Segment Start: Data provided

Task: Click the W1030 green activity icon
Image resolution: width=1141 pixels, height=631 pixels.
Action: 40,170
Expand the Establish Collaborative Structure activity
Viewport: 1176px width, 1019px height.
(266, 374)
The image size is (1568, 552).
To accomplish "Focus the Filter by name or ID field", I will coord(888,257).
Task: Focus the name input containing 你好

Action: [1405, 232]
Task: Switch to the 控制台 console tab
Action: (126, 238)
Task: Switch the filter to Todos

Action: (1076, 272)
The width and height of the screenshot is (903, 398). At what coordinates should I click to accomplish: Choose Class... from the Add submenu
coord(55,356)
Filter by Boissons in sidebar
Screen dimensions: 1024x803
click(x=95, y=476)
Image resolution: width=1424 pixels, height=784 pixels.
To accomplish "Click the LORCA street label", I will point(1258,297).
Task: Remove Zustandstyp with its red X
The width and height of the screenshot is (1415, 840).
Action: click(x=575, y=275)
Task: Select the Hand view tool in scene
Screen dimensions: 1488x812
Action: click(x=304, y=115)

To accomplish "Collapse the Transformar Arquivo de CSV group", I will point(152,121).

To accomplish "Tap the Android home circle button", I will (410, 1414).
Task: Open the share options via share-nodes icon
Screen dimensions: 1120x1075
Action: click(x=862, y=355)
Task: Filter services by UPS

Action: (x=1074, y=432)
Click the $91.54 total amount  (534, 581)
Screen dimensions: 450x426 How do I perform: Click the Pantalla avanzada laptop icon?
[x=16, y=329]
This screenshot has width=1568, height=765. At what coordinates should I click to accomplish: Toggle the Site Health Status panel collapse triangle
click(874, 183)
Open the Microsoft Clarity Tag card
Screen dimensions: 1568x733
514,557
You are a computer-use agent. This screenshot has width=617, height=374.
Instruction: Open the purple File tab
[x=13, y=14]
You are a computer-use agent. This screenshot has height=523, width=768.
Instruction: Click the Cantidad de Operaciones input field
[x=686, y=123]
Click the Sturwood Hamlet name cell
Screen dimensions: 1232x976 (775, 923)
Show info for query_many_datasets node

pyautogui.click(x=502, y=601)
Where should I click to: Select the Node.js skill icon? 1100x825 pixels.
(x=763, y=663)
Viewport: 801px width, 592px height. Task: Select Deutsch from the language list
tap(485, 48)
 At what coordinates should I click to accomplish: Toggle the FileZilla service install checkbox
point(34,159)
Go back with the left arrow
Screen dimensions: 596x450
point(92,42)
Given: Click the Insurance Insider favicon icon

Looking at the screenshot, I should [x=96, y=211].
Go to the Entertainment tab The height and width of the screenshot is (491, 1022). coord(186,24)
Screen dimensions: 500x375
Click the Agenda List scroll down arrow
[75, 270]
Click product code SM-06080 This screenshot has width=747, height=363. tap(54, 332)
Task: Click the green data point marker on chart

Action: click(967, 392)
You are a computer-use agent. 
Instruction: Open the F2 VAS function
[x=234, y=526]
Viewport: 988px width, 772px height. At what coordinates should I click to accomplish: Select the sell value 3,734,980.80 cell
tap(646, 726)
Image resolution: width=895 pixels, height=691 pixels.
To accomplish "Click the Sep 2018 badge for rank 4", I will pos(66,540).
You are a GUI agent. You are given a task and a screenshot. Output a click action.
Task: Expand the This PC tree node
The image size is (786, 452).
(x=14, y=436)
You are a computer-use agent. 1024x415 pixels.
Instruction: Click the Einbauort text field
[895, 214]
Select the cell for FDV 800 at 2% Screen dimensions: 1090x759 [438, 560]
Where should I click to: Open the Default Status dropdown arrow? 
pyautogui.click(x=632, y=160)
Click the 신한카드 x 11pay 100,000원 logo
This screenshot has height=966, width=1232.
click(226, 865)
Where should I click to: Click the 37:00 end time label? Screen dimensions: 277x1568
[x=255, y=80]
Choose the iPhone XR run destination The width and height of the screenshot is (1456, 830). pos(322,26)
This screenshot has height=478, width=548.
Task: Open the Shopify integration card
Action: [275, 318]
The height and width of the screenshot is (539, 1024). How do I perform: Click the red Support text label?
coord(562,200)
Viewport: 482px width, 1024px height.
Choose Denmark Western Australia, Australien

Segment End: Data provided

**Aim of the task**
Your output must be an exact copy of every entry.

**Result for this task**
Task: Click the W1030 green activity icon
Image resolution: width=1141 pixels, height=631 pixels.
Action: 40,170
Expand the Establish Collaborative Structure activity
Viewport: 1176px width, 1019px height.
(266, 374)
The image size is (1568, 552).
To accomplish "Focus the Filter by name or ID field", I will coord(888,257).
Task: Focus the name input containing 你好

Action: [1405, 232]
Task: Switch to the 控制台 console tab
Action: (126, 238)
Task: Switch the filter to Todos

Action: (1076, 272)
The width and height of the screenshot is (903, 398). At what coordinates should I click to accomplish: Choose Class... from the Add submenu
coord(55,356)
Filter by Boissons in sidebar
Screen dimensions: 1024x803
click(x=95, y=476)
Image resolution: width=1424 pixels, height=784 pixels.
To accomplish "Click the LORCA street label", I will point(1258,297).
Task: Remove Zustandstyp with its red X
The width and height of the screenshot is (1415, 840).
Action: click(x=575, y=275)
Task: Select the Hand view tool in scene
Screen dimensions: 1488x812
Action: click(x=304, y=115)

To accomplish "Collapse the Transformar Arquivo de CSV group", I will point(152,121).

To accomplish "Tap the Android home circle button", I will (410, 1414).
Task: Open the share options via share-nodes icon
Screen dimensions: 1120x1075
Action: click(x=862, y=355)
Task: Filter services by UPS

Action: (x=1074, y=432)
Click the $91.54 total amount  (534, 581)
Screen dimensions: 450x426 How do I perform: Click the Pantalla avanzada laptop icon?
[x=16, y=329]
This screenshot has width=1568, height=765. At what coordinates should I click to accomplish: Toggle the Site Health Status panel collapse triangle
click(874, 183)
Open the Microsoft Clarity Tag card
Screen dimensions: 1568x733
514,557
You are a computer-use agent. This screenshot has width=617, height=374.
Instruction: Open the purple File tab
[x=13, y=14]
You are a computer-use agent. This screenshot has height=523, width=768.
Instruction: Click the Cantidad de Operaciones input field
[x=686, y=123]
Click the Sturwood Hamlet name cell
Screen dimensions: 1232x976 (775, 923)
Show info for query_many_datasets node

pyautogui.click(x=502, y=601)
Where should I click to: Select the Node.js skill icon? 1100x825 pixels.
(x=763, y=663)
Viewport: 801px width, 592px height. Task: Select Deutsch from the language list
tap(485, 48)
 At what coordinates should I click to accomplish: Toggle the FileZilla service install checkbox
point(34,159)
Go back with the left arrow
Screen dimensions: 596x450
point(92,42)
Given: Click the Insurance Insider favicon icon

Looking at the screenshot, I should [x=96, y=211].
Go to the Entertainment tab The height and width of the screenshot is (491, 1022). coord(186,24)
Screen dimensions: 500x375
Click the Agenda List scroll down arrow
[75, 270]
Click product code SM-06080 This screenshot has width=747, height=363. tap(54, 332)
Task: Click the green data point marker on chart

Action: click(967, 392)
You are a computer-use agent. 
Instruction: Open the F2 VAS function
[x=234, y=526]
Viewport: 988px width, 772px height. At what coordinates should I click to accomplish: Select the sell value 3,734,980.80 cell
tap(646, 726)
Image resolution: width=895 pixels, height=691 pixels.
To accomplish "Click the Sep 2018 badge for rank 4", I will pos(66,540).
You are a GUI agent. You are given a task and a screenshot. Output a click action.
Task: Expand the This PC tree node
The image size is (786, 452).
(x=14, y=436)
You are a computer-use agent. 1024x415 pixels.
Instruction: Click the Einbauort text field
[895, 214]
Select the cell for FDV 800 at 2% Screen dimensions: 1090x759 [438, 560]
Where should I click to: Open the Default Status dropdown arrow? 
pyautogui.click(x=632, y=160)
Click the 신한카드 x 11pay 100,000원 logo
This screenshot has height=966, width=1232.
click(226, 865)
Where should I click to: Click the 37:00 end time label? Screen dimensions: 277x1568
[x=255, y=80]
Choose the iPhone XR run destination The width and height of the screenshot is (1456, 830). pos(322,26)
This screenshot has height=478, width=548.
Task: Open the Shopify integration card
Action: [275, 318]
The height and width of the screenshot is (539, 1024). How do I perform: Click the red Support text label?
coord(562,200)
Viewport: 482px width, 1024px height.
Choose Denmark Western Australia, Australien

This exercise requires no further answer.